::: Information given
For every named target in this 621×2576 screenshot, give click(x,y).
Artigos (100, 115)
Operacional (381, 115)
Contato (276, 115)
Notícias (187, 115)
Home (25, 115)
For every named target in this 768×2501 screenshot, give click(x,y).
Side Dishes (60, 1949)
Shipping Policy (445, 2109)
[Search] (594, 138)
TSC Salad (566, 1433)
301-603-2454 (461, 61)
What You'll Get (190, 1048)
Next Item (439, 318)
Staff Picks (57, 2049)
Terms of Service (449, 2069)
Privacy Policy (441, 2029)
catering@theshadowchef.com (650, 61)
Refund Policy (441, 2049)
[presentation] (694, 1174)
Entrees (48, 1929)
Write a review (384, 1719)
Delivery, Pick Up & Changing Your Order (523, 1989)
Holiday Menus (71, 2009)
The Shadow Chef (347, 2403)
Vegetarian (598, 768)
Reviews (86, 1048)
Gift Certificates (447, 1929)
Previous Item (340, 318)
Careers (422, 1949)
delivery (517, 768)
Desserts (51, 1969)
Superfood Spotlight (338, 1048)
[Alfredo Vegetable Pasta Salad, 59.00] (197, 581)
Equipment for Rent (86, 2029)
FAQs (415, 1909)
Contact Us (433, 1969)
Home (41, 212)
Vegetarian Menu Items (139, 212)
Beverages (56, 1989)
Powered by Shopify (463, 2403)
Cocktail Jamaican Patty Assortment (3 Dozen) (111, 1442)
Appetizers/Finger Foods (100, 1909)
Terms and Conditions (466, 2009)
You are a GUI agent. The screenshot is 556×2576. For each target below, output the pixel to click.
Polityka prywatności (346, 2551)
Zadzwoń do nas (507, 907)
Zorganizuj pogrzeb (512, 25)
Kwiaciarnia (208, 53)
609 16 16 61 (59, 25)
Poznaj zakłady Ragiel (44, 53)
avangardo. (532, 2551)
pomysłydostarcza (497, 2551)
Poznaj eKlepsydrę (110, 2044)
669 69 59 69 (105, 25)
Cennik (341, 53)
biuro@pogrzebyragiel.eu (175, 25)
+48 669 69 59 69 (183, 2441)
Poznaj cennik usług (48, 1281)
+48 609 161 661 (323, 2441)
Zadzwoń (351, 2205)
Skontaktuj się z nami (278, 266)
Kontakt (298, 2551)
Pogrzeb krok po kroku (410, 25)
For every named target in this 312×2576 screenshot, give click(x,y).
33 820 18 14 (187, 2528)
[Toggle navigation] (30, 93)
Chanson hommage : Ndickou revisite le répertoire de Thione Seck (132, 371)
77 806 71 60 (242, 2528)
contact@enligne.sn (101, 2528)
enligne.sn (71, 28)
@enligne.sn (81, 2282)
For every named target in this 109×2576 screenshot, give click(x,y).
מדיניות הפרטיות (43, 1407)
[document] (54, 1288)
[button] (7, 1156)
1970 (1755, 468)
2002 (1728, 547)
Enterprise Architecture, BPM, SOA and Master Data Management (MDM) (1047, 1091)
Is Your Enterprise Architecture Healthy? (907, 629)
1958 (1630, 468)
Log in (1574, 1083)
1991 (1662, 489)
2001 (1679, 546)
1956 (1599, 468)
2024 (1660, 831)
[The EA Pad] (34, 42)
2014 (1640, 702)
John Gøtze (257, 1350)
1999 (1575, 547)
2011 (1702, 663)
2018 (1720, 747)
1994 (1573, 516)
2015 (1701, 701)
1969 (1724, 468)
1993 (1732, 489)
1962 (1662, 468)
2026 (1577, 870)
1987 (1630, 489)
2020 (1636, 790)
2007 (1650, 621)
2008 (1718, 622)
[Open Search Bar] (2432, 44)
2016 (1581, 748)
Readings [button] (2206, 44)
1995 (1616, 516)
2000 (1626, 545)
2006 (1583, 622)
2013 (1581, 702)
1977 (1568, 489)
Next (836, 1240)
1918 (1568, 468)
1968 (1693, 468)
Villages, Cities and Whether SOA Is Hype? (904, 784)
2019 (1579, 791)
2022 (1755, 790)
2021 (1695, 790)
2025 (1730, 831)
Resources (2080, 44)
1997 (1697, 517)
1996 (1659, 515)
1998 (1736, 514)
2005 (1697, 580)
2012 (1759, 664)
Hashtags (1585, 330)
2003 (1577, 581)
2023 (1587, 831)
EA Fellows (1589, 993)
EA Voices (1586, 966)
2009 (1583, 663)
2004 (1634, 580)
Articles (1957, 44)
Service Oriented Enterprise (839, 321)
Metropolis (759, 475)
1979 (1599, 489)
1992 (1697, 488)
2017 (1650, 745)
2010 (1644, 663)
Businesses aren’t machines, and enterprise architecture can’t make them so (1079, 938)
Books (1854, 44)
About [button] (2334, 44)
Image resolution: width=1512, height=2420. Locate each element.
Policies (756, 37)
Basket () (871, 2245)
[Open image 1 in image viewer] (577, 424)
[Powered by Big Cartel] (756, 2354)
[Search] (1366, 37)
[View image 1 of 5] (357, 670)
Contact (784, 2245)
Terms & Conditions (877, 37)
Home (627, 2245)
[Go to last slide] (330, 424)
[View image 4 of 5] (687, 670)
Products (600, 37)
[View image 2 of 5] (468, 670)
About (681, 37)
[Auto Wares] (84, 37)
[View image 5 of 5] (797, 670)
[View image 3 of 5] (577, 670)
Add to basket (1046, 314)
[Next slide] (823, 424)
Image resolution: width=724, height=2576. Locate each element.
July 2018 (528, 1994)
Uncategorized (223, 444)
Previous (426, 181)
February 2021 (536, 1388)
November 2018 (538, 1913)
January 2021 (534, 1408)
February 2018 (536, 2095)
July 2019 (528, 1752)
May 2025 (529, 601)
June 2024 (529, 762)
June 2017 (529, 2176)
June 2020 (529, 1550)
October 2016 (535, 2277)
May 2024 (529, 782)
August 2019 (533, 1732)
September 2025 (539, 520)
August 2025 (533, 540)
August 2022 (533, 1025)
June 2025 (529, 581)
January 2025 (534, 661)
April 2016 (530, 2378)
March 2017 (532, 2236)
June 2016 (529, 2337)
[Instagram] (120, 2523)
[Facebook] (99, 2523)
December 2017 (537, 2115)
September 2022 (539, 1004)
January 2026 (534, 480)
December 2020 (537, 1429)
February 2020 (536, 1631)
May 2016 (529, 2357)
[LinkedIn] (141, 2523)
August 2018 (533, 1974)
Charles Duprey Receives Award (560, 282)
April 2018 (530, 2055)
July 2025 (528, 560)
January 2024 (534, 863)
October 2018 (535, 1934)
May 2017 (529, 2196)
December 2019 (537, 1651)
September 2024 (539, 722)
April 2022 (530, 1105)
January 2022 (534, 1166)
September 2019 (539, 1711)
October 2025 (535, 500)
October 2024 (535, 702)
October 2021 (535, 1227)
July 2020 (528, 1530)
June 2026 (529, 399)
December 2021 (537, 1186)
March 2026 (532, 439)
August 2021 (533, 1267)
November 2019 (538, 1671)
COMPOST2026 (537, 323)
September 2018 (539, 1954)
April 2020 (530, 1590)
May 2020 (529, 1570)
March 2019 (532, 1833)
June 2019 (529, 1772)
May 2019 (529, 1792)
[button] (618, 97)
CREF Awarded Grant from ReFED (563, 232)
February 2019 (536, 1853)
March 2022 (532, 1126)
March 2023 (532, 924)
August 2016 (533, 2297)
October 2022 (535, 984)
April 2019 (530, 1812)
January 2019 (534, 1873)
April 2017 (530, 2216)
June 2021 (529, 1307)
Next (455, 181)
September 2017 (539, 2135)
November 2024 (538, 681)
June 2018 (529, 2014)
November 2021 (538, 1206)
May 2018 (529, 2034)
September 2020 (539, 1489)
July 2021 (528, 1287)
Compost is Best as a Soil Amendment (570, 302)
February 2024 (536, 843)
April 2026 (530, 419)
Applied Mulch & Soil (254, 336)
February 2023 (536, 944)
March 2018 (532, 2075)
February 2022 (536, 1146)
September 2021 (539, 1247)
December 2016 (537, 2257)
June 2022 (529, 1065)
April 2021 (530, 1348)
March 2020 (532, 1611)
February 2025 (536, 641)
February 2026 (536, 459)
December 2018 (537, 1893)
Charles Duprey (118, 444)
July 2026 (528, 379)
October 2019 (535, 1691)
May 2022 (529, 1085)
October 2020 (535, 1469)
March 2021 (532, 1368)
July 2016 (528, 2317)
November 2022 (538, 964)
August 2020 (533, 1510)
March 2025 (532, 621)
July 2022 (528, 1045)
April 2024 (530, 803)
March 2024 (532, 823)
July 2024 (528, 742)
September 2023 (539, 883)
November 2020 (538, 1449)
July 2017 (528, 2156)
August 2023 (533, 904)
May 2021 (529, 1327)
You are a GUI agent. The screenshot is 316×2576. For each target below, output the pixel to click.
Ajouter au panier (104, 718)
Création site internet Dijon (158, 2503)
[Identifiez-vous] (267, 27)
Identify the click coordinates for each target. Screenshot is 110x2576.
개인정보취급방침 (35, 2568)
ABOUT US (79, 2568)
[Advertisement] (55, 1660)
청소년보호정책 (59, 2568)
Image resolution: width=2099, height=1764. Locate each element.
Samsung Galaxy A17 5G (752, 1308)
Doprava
::::::
## What is required
In the entries above, find each line with the string "resolution" and copy it.

## Reply
Image resolution: width=1512, height=2420. Locate each element.
Image resolution: width=724, height=2576. Locate each element.
Image resolution: width=2099, height=1764. Locate each element.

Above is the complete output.